A programação da série Dança #EmCasaComSesc traz mais duas novas obras para o público: “PROXIMIDADE, um olhar para o avesso”, de Jussara Miller, na terça-feira, dia 21, e “3 SOLOS em 1 TEMPO”, de Denise Stutz, na quinta-feira, 23 de julho.

Em “PROXIMIDADE, um olhar para o avesso”, Jussara Miller propõe adentrar na casa do público por outros caminhos e outras sensorialidades. Um toque íntimo no espaço habitual que se dilata com outros contornos, presentificando o avesso do instante com a dança do improviso e a dança das memórias. O trabalho traz coreografia e encenação da própria Jussara, direção virtual de Cora Laszlo e seleção musical de Christian Laszlo. Jussara Miller é bailarina, coreógrafa, preparadora corporal e professora de dança contemporânea e educação somática, com atuação artística em processos colaborativos de criação entre linguagens: dança, teatro, literatura, fotografia e vídeo.

Foto: Christian Laszlo

Na quinta-feira, dia 23, o espetáculo “3 SOLOS em 1 TEMPO”, de Denise Stutz, traz uma reunião dos três trabalhos anteriores da bailarina: Decor, de 2003, Absolutamente Só, de 2005 e Estudo para Impressões, de 2007. Neste solo, Denise manipula seu material biográfico impresso no corpo, depois trabalha com a imaginação dela e do público, trazendo o espectador como cúmplice e, num terceiro momento, um caminho de transformação nos seus procedimentos de dançar, pela improvisação e pelo acesso às figuras revolucionárias da dança. O espetáculo estreou em 2008 no Espaço Sesc Copacabana, no Rio de Janeiro, e desde então passou por várias capitais do Brasil e em países como Espanha, Portugal, Cabo Verde, Alemanha e Austrália, entre outros.

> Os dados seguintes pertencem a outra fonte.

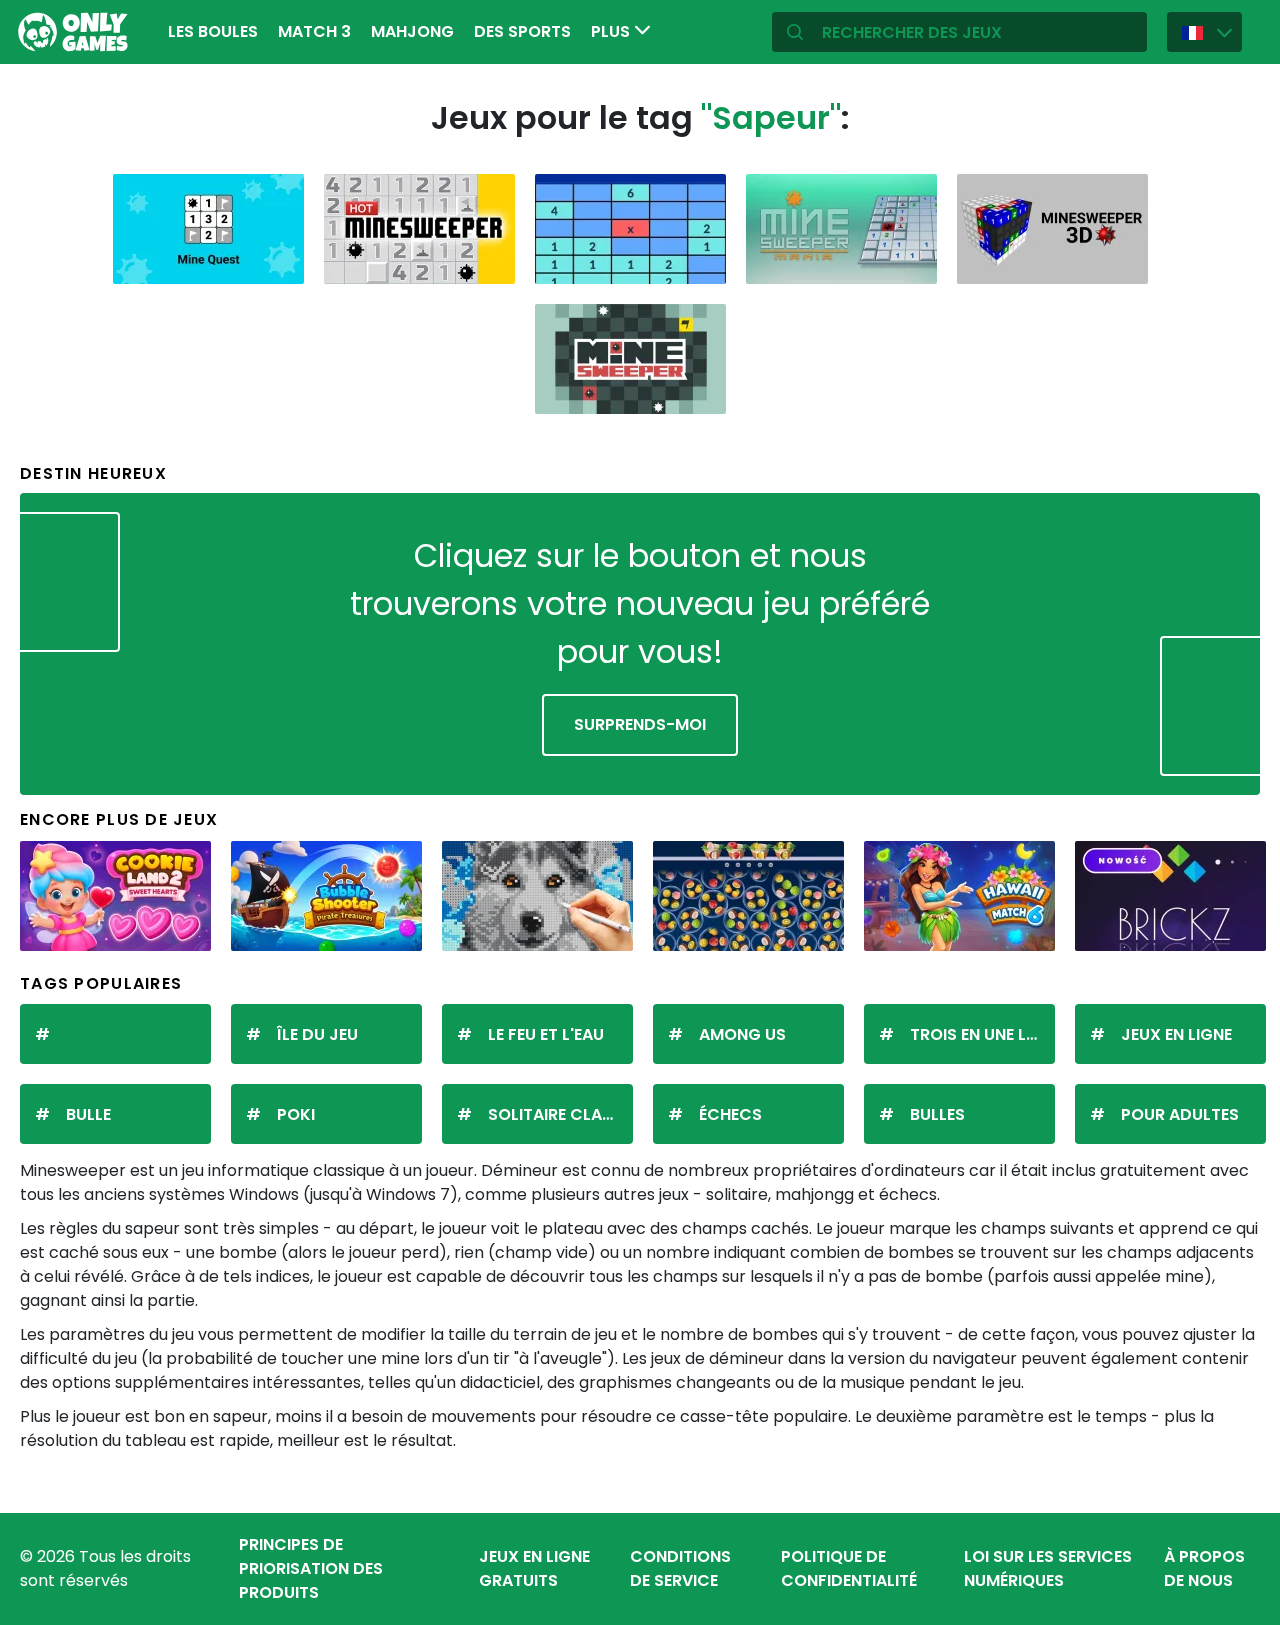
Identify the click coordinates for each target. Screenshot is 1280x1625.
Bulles (937, 1114)
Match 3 (314, 31)
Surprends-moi (640, 724)
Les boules (213, 31)
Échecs (730, 1114)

No trabalho, é possível perceber diferentes universos coexistindo, o que, dentro do percurso de experimentação, faz com que a artista adquira conhecimento sobre sua própria dança. Assim, o espectador tem o privilégio de partilhar momentos distintos da carreira artística de sua autora, na obra pela qual ela destila no tempo sua história, em diferentes concepções de criação. Com isso, cada solo está atado um ao outro, e cada um ganha significado quando nexos são estabelecidos entre eles. Em resistência e insistência pelas suas questões mais profundas, os solos de Denise Stutz têm um propósito ideológico pelo simples fato de existir e, também, pelo conteúdo e suas formas, que reivindicam uma nova emancipação pelo e no seu corpo.